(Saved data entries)
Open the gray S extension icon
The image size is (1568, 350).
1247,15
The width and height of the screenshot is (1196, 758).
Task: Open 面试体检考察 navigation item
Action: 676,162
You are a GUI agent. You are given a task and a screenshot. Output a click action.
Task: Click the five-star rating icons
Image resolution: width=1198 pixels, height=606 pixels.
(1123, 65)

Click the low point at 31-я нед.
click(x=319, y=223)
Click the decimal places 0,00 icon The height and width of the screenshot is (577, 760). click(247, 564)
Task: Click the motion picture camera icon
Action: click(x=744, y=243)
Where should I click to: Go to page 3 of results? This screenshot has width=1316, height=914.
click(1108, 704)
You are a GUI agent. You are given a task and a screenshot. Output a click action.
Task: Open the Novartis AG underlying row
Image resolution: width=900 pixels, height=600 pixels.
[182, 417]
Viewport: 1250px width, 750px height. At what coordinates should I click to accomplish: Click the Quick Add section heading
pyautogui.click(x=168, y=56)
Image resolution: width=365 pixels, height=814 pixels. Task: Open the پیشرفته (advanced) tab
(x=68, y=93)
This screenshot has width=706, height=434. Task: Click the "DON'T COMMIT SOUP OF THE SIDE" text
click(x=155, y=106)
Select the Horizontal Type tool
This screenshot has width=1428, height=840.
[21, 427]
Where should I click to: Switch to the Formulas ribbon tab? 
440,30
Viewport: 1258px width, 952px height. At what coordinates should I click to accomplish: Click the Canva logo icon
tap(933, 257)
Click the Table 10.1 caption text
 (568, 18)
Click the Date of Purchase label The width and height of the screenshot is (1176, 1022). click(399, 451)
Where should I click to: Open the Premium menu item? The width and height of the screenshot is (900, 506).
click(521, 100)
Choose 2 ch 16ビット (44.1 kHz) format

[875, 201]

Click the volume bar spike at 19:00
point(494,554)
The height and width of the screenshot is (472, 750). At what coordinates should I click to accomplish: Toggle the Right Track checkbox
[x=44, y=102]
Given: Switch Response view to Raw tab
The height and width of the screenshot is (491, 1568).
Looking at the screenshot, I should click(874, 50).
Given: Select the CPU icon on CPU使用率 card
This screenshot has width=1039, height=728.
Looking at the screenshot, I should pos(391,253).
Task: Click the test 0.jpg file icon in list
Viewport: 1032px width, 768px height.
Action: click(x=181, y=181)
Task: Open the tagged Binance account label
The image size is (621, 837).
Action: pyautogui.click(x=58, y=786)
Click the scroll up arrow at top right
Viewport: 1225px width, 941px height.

_The task_
From the line with "Where should I click to: Open" to the final line of the data above, please reproduce every line exactly and add nothing.

_Solution_
Where should I click to: Open the Premium menu item? The width and height of the screenshot is (900, 506).
click(521, 100)
Choose 2 ch 16ビット (44.1 kHz) format

[875, 201]

Click the volume bar spike at 19:00
point(494,554)
The height and width of the screenshot is (472, 750). At what coordinates should I click to accomplish: Toggle the Right Track checkbox
[x=44, y=102]
Given: Switch Response view to Raw tab
The height and width of the screenshot is (491, 1568).
Looking at the screenshot, I should click(874, 50).
Given: Select the CPU icon on CPU使用率 card
This screenshot has width=1039, height=728.
Looking at the screenshot, I should pos(391,253).
Task: Click the test 0.jpg file icon in list
Viewport: 1032px width, 768px height.
Action: click(x=181, y=181)
Task: Open the tagged Binance account label
The image size is (621, 837).
Action: pyautogui.click(x=58, y=786)
Click the scroll up arrow at top right
Viewport: 1225px width, 941px height.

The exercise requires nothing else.